## Task description:
Put the lines below into a numbered list, leaving out any blank lines.

## Provided entries:
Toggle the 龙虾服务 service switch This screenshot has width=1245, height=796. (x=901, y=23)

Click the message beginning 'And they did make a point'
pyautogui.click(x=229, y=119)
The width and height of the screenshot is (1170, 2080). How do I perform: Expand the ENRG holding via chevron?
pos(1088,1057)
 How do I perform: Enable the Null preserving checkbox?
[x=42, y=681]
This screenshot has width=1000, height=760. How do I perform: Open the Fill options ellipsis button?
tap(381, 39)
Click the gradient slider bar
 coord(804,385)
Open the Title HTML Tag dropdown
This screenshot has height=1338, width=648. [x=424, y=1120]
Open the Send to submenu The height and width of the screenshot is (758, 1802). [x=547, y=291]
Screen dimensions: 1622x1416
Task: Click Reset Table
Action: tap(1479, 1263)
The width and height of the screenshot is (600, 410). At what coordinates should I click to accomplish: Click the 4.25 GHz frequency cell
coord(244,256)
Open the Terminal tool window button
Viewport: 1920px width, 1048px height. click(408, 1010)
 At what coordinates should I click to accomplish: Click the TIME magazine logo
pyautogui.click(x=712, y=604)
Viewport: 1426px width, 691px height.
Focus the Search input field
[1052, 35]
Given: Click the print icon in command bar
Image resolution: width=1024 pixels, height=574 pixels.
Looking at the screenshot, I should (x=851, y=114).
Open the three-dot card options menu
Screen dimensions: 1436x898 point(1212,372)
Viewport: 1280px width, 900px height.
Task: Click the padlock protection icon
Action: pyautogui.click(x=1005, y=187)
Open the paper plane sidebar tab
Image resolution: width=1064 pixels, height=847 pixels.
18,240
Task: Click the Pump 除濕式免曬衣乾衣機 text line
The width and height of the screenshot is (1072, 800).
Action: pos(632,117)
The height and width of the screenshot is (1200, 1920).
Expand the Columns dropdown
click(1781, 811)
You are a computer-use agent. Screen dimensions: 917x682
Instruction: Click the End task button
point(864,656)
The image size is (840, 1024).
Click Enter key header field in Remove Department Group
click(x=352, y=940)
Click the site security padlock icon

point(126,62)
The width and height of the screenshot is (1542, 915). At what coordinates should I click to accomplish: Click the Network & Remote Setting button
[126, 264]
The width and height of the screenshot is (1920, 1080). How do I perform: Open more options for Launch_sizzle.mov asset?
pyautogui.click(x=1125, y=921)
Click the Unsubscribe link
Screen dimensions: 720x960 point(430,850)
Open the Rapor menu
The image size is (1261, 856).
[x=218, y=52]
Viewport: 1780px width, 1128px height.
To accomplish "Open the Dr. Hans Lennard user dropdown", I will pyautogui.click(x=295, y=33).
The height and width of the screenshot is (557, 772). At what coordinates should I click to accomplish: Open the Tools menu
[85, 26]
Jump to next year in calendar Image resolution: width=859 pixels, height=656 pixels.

## Complete output:
1. Toggle the 龙虾服务 service switch This screenshot has width=1245, height=796. (x=901, y=23)
2. Click the message beginning 'And they did make a point'
3. pyautogui.click(x=229, y=119)
4. The width and height of the screenshot is (1170, 2080). How do I perform: Expand the ENRG holding via chevron?
5. pos(1088,1057)
6.  How do I perform: Enable the Null preserving checkbox?
7. [x=42, y=681]
8. This screenshot has width=1000, height=760. How do I perform: Open the Fill options ellipsis button?
9. tap(381, 39)
10. Click the gradient slider bar
11.  coord(804,385)
12. Open the Title HTML Tag dropdown
13. This screenshot has height=1338, width=648. [x=424, y=1120]
14. Open the Send to submenu The height and width of the screenshot is (758, 1802). [x=547, y=291]
15. Screen dimensions: 1622x1416
16. Task: Click Reset Table
17. Action: tap(1479, 1263)
18. The width and height of the screenshot is (600, 410). At what coordinates should I click to accomplish: Click the 4.25 GHz frequency cell
19. coord(244,256)
20. Open the Terminal tool window button
21. Viewport: 1920px width, 1048px height. click(408, 1010)
22.  At what coordinates should I click to accomplish: Click the TIME magazine logo
23. pyautogui.click(x=712, y=604)
24. Viewport: 1426px width, 691px height.
25. Focus the Search input field
26. [1052, 35]
27. Given: Click the print icon in command bar
28. Image resolution: width=1024 pixels, height=574 pixels.
29. Looking at the screenshot, I should (x=851, y=114).
30. Open the three-dot card options menu
31. Screen dimensions: 1436x898 point(1212,372)
32. Viewport: 1280px width, 900px height.
33. Task: Click the padlock protection icon
34. Action: pyautogui.click(x=1005, y=187)
35. Open the paper plane sidebar tab
36. Image resolution: width=1064 pixels, height=847 pixels.
37. 18,240
38. Task: Click the Pump 除濕式免曬衣乾衣機 text line
39. The width and height of the screenshot is (1072, 800).
40. Action: pos(632,117)
41. The height and width of the screenshot is (1200, 1920).
42. Expand the Columns dropdown
43. click(1781, 811)
44. You are a computer-use agent. Screen dimensions: 917x682
45. Instruction: Click the End task button
46. point(864,656)
47. The image size is (840, 1024).
48. Click Enter key header field in Remove Department Group
49. click(x=352, y=940)
50. Click the site security padlock icon
51. point(126,62)
52. The width and height of the screenshot is (1542, 915). At what coordinates should I click to accomplish: Click the Network & Remote Setting button
53. [126, 264]
54. The width and height of the screenshot is (1920, 1080). How do I perform: Open more options for Launch_sizzle.mov asset?
55. pyautogui.click(x=1125, y=921)
56. Click the Unsubscribe link
57. Screen dimensions: 720x960 point(430,850)
58. Open the Rapor menu
59. The image size is (1261, 856).
60. [x=218, y=52]
61. Viewport: 1780px width, 1128px height.
62. To accomplish "Open the Dr. Hans Lennard user dropdown", I will pyautogui.click(x=295, y=33).
63. The height and width of the screenshot is (557, 772). At what coordinates should I click to accomplish: Open the Tools menu
64. [85, 26]
65. Jump to next year in calendar Image resolution: width=859 pixels, height=656 pixels.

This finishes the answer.